**Raw data:**
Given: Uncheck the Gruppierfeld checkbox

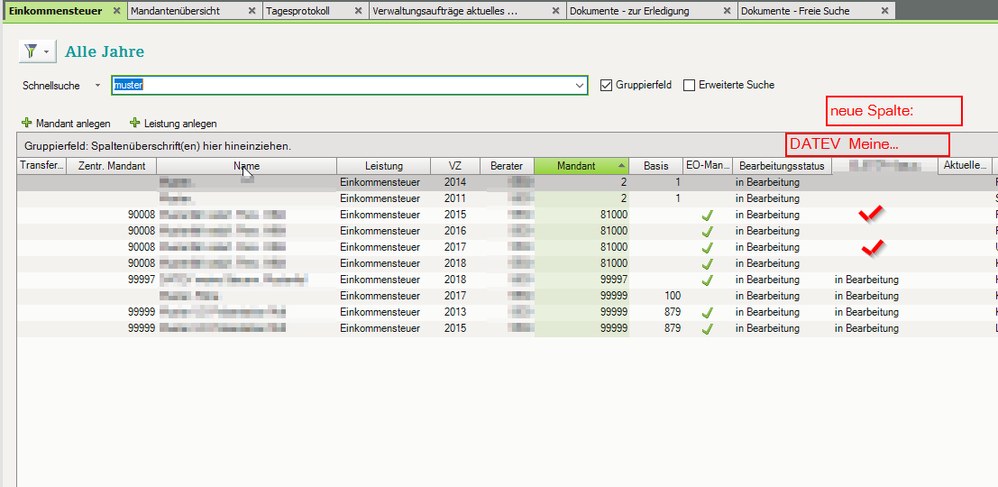Looking at the screenshot, I should click(606, 86).
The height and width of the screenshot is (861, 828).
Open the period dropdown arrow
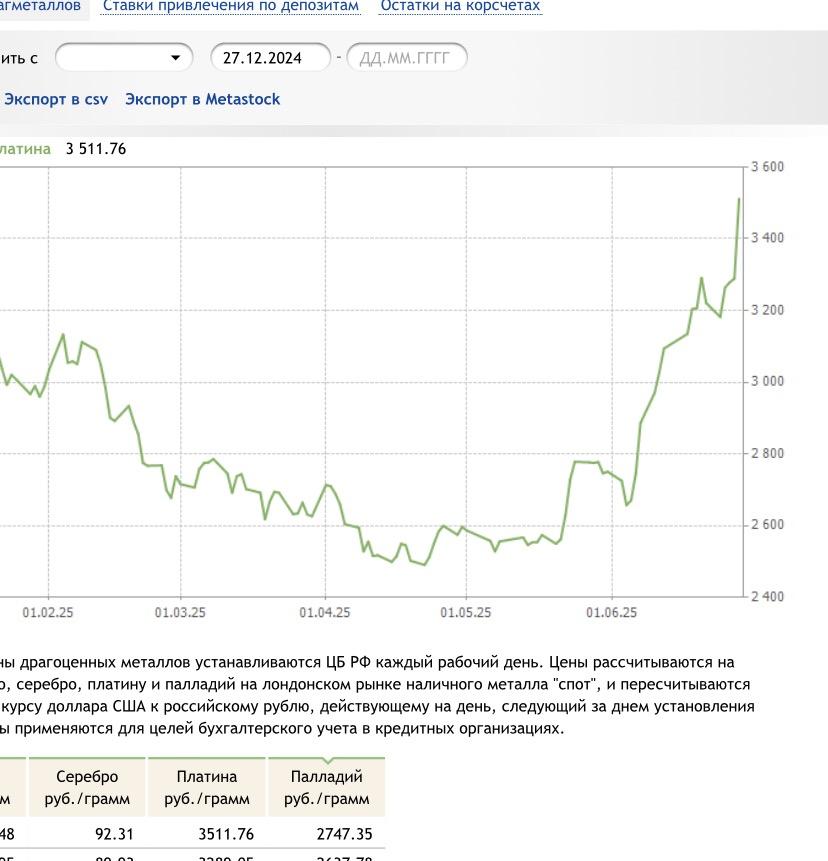click(x=176, y=58)
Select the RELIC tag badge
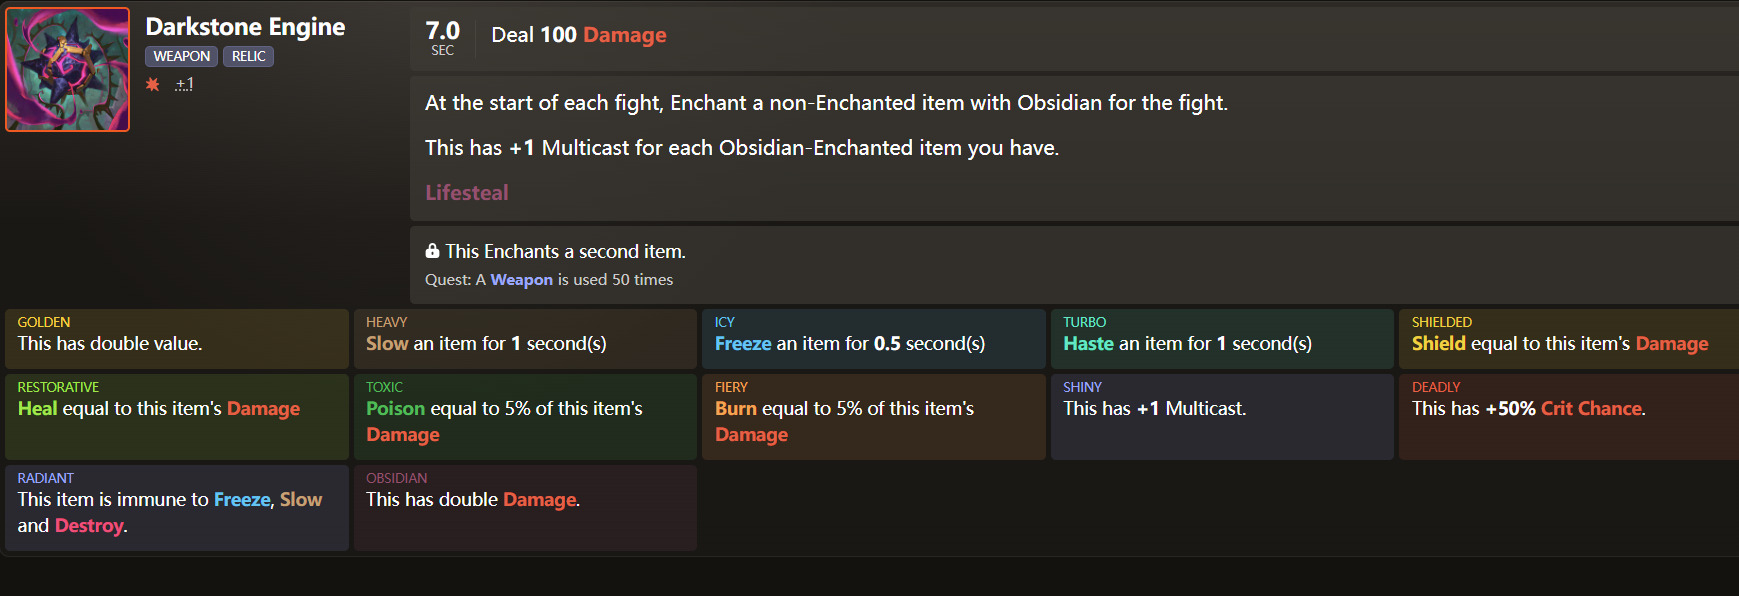Screen dimensions: 1739x596 point(248,56)
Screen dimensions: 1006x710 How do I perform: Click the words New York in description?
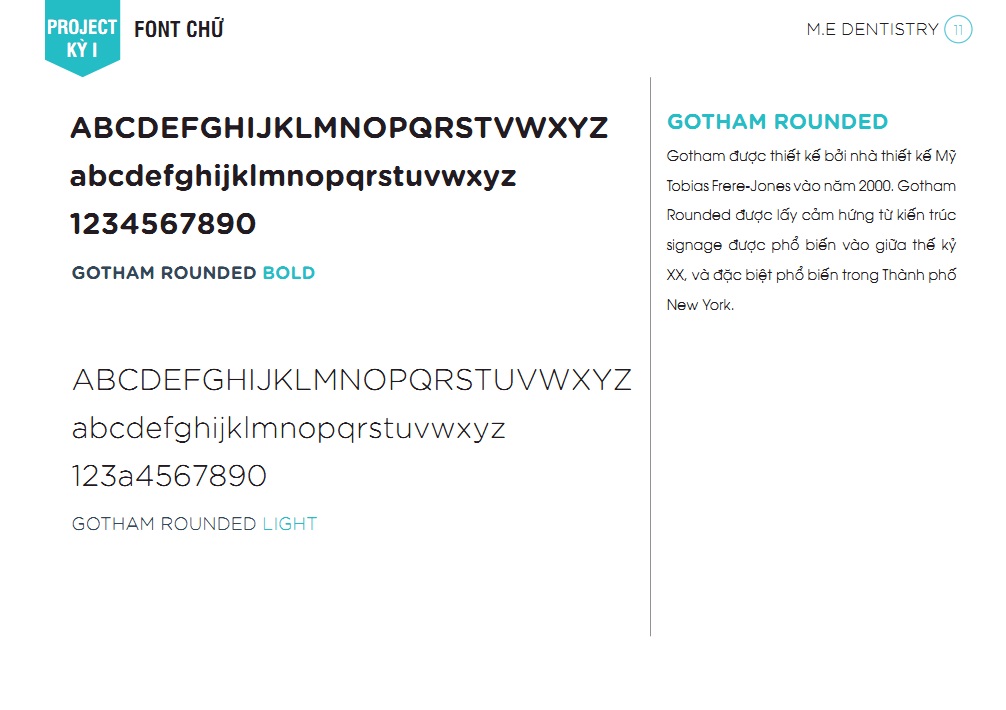pyautogui.click(x=699, y=305)
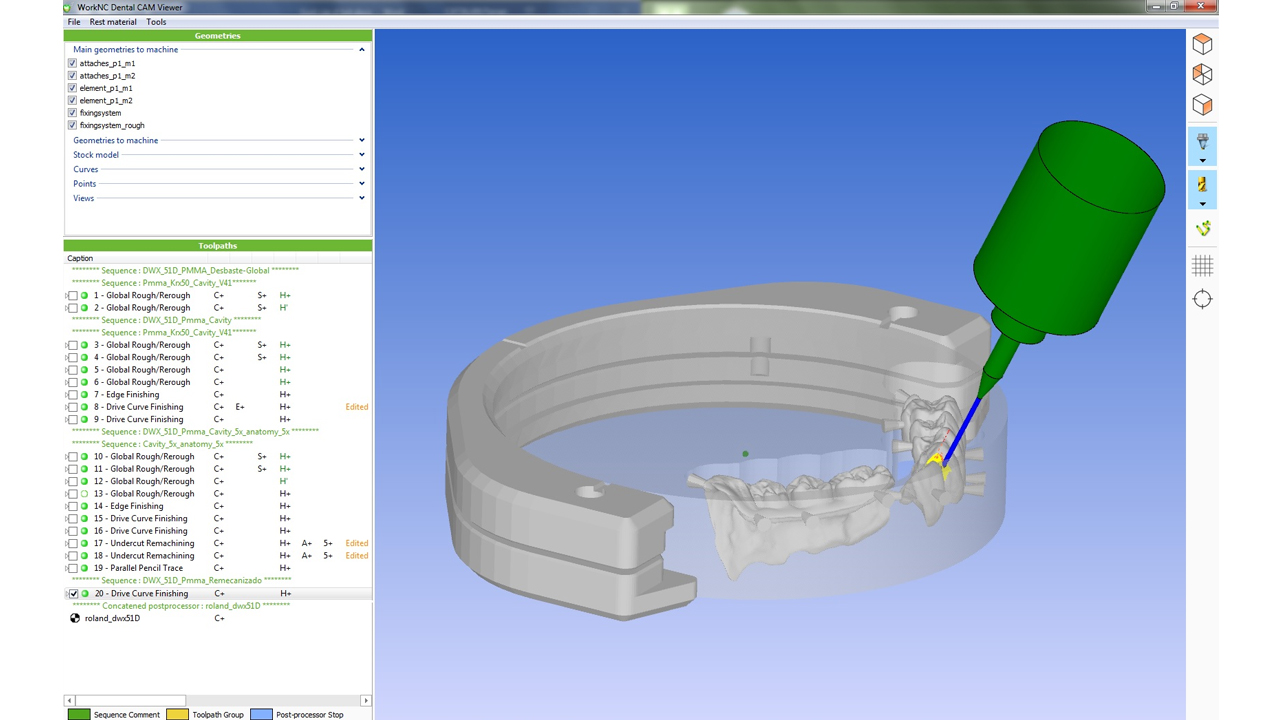Viewport: 1280px width, 720px height.
Task: Toggle the tool holder display icon
Action: pyautogui.click(x=1202, y=141)
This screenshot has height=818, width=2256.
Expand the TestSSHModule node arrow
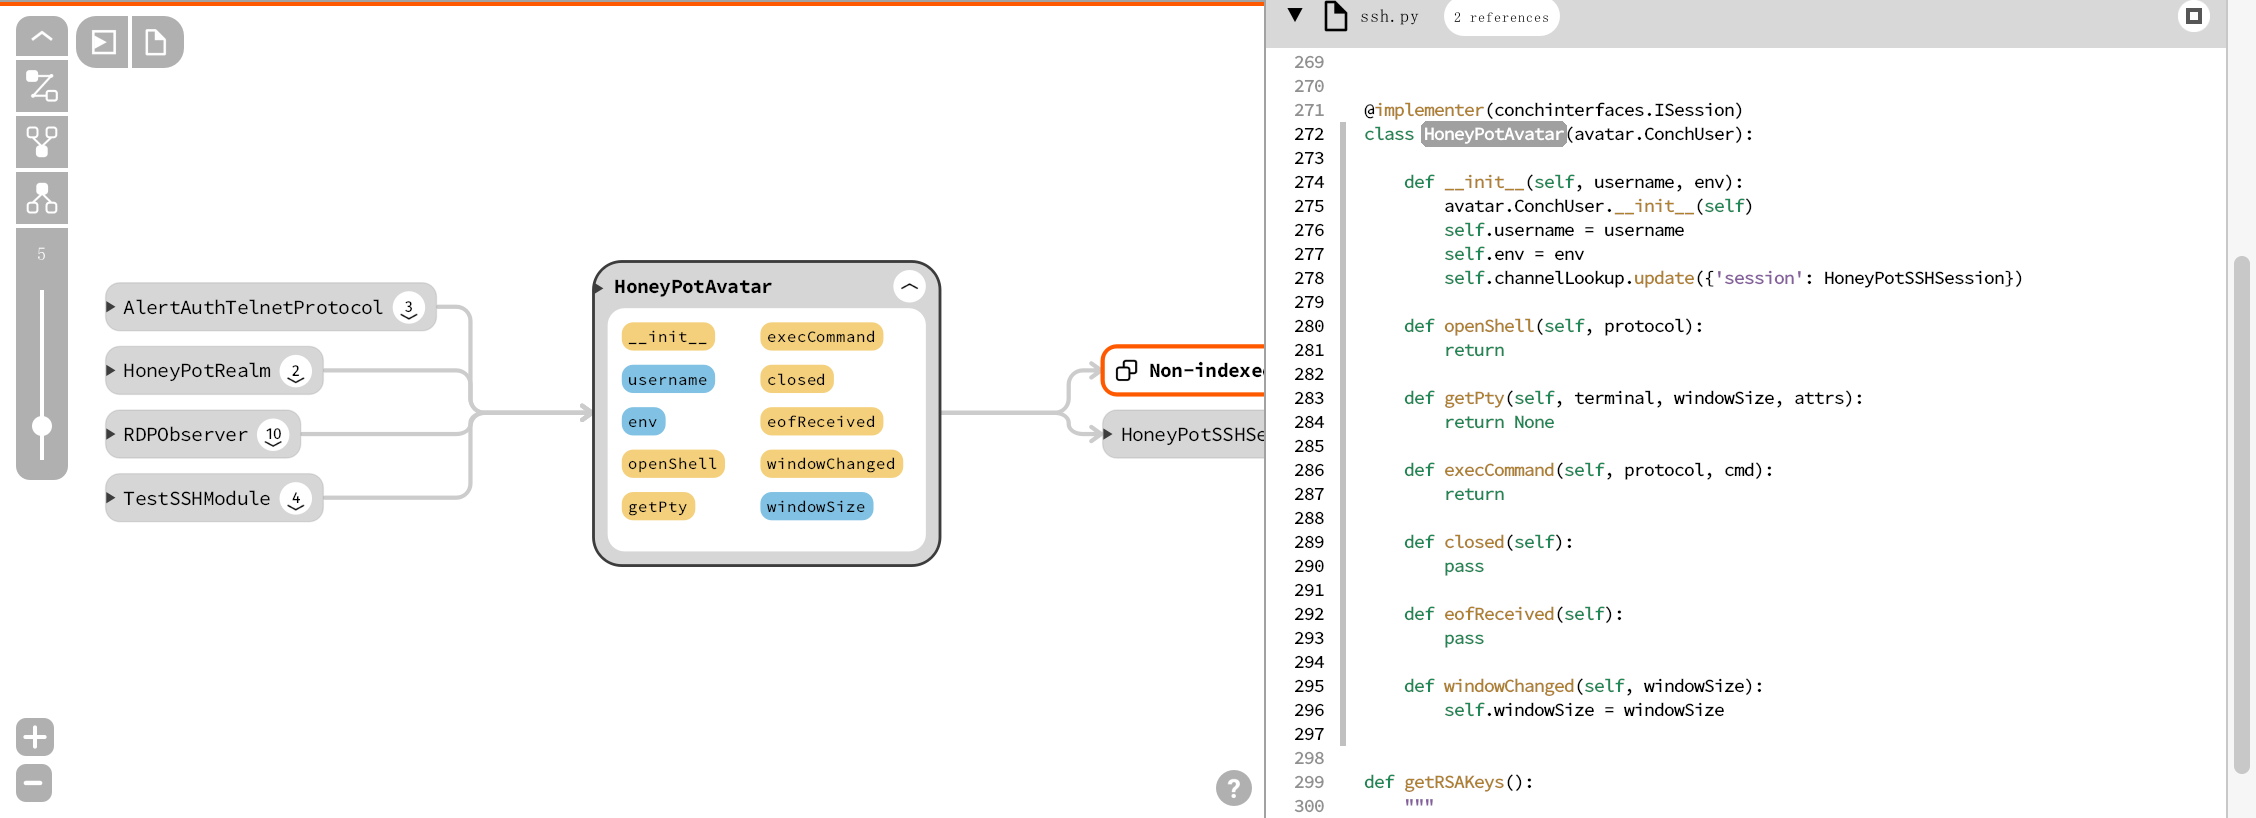(111, 497)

**What needs to be done:**
Could you return exactly the lines starting with the one that contains "This screenshot has height=818, width=2256." and ending with the last line of the data above? Leave the pictures out.

**Result below:**
This screenshot has height=818, width=2256.
Expand the TestSSHModule node arrow
(111, 497)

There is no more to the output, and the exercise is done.